Where is the most remote land the Vikings ever conquered?

Where is the most remote land the Vikings ever conquered?

In less than 300 years, from Scandinavia they have set foot on at least 4 continents to conquer and trade with other civilizations. How far have they gone and why are they so passionate about discovery?

ssentially, the Vikings’ biggest motivations were power and wealth. Professor of medieval archeology Alexandra Sanmark at the University of the Midlands and Islands (UK) said:

“The Vikings understood very well what was happening in England and throughout the British Isles at that time. They knew there was much wealth to be won and they traded with the people of this area for a long time.
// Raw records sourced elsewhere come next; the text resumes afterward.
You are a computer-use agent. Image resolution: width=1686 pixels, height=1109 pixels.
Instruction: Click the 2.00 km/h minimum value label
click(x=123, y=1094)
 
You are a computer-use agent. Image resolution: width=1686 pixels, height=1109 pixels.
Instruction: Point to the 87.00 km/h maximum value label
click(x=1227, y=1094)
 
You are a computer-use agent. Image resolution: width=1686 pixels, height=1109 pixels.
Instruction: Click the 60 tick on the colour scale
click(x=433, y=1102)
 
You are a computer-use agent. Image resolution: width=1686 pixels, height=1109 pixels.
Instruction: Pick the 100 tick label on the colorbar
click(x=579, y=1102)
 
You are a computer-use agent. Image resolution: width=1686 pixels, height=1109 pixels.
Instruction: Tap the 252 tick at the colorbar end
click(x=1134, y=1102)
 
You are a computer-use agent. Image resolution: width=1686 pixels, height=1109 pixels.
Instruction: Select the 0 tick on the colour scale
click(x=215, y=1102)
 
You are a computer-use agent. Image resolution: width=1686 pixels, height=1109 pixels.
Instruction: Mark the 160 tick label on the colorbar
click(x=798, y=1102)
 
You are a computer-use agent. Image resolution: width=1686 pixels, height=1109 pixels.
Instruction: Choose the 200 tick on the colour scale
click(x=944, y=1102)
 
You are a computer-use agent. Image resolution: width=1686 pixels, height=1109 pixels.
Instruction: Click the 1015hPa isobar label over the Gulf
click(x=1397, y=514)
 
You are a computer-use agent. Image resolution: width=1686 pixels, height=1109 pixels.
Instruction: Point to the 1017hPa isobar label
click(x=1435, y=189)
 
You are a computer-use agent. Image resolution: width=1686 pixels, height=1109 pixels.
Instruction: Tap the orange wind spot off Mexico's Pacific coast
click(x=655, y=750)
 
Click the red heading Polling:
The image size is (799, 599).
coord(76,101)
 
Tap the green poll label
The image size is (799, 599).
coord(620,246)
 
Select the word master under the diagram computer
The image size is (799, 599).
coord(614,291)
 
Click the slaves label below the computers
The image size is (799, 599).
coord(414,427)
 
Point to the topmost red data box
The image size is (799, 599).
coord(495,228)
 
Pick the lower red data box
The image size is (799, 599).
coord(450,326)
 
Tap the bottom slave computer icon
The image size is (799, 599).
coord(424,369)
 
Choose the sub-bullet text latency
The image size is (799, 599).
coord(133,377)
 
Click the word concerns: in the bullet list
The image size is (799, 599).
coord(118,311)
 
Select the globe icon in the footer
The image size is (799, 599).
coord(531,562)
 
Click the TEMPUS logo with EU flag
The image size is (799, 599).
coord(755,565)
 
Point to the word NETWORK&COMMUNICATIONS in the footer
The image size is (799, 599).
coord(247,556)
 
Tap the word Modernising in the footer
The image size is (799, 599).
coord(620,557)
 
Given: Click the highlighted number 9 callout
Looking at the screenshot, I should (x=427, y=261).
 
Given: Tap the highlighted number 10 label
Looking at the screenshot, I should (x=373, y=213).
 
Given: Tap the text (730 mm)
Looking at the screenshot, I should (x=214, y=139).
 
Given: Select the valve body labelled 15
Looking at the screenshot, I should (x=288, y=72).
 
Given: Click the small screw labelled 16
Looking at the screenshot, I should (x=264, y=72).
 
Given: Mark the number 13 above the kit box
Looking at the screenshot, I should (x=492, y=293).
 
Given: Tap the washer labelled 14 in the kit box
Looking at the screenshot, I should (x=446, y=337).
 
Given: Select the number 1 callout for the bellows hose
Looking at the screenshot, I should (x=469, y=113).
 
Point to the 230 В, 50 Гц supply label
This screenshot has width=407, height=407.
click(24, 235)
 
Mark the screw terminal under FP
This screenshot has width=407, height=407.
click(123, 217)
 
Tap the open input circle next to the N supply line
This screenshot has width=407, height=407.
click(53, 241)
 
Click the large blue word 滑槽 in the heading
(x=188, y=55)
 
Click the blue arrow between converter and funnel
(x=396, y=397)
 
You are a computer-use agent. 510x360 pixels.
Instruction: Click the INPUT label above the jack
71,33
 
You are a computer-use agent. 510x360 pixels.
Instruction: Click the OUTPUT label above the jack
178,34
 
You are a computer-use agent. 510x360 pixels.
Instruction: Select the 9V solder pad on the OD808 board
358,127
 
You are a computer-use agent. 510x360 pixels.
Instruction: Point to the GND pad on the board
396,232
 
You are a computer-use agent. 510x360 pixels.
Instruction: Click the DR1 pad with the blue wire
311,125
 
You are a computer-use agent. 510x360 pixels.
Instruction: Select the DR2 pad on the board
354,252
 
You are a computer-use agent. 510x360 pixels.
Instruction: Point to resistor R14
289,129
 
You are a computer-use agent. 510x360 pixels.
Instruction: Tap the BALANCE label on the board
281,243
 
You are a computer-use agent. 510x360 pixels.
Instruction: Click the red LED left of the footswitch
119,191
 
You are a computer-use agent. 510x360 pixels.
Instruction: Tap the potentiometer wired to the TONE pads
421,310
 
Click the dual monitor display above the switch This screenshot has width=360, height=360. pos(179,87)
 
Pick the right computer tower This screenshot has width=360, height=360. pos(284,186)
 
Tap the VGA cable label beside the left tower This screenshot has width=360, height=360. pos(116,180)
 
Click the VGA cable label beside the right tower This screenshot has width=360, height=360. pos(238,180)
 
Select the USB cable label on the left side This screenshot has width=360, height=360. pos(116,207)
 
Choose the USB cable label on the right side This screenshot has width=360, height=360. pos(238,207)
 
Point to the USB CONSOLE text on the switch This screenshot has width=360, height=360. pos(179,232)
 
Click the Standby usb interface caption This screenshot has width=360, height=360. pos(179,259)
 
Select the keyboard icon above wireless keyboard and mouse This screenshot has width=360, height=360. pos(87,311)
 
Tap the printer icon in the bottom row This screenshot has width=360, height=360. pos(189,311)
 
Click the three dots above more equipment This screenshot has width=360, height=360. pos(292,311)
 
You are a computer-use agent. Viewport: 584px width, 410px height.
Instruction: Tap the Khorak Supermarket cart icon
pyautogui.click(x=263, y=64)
Then one day they realized that there was no need to buy, sell or exchange anymore, they could rob.”

First, during the Viking Age (approximately 793 to 1066) they organized armies of men who sailed from Scandinavia during the summer months to conduct raiding campaigns and returned home in the fall.

Over time, they began to settle down in new lands, expanding settlements along important conquest routes.

There were periods when the Vikings controlled large areas of land, with the exception of Cnut the Great’s North Sea kingdom. Archaeologists call the Vikings pirates.

There are many generals and lords who sometimes cooperate with each other to form powerful armies, or sometimes they conduct separate conquests, depending on the benefits they see. There is no national pride here, merely personal power and personal wealth.

The first westward raids were raids in northern Scotland, where they quickly controlled the entire population and established Viking-style regulations.

Where is the most remote land the Vikings ever conquered?
Where is the most remote land the Vikings ever conquered?

From this springboard, they made short sea voyages to the nearby Hebrides and Faroe islands very easily, and finally reached Iceland in 870.

Perhaps most impressively, around the year 1000, they made their first Atlantic crossings to southwest Greenland, and then to Newfoundland in Canada via a 3,900 km long voyage from their native Norway. .

But while that achievement confirmed the Vikings’ exceptional seafaring skills, evidence also shows that they did not stay long on North American lands.

Archaeologist Ellen Naess of the Museum of Cultural History in Oslo, Norway, says we don’t know for sure why they stopped living in Newfoundland, but the fact is that it was so far from home and The resources are also quite similar to what they can find at home so there is probably no motivation to explore further.

However, the Viking conquest to the east had a completely different character.

Taking full advantage of traveling by water, Viking warriors crossed the Baltic Sea and along mainland rivers in Eastern Europe and Russia, passing through today’s Kiev region of Ukraine and Novgorod region of Russia in 900s and then down to Constantinople in the Byzantine Kingdom and Baghdad in present-day Iraq around the year 1000.

The civilizations here were completely new to the Vikings and they must have been surprised to see the buildings, clothing and artefacts. Here, the Vikings mainly conducted trade and exchange rather than plunder. They settled down with local people and became very powerful people.

In fact, it’s possible that the Vikings traveled much further east than archaeologists have been able to prove.

Archeology professor Sanmark said: “We can trace them through burial practices, settlements or documentary sources, and also the things they brought back to their Scandinavian homeland. In Sweden, there are also Chinese silk, but we cannot confirm how far they went to get this silk. However, it is clear that they had contact with China and India. There is no doubt about it. all this.”

The conquest to the South left less of an impression. They traveled around the northern coast of Francia in what is now France, the Iberian peninsula in what is now Spain and Portugal, and finally along the north coast of Africa in the early 11th century. However, due to very harsh dry conditions that limited waterway transportation , they did not try to cross the Sahara to go further to Africa.

The Viking Age gradually ended around the middle of the 11th century with the development of political relations with other cultures and the expansion of Catholicism, which changed social concepts. But it must be said that in their 300 glorious years, the Vikings left a clear mark in world history.

Archaeologist Naess assesses that in terms of geographical distance, Newfoundland may be the furthest place they have set foot on, but in terms of culture, Baghdad is a greater journey of the Vikings that perhaps we do not know yet. run out of.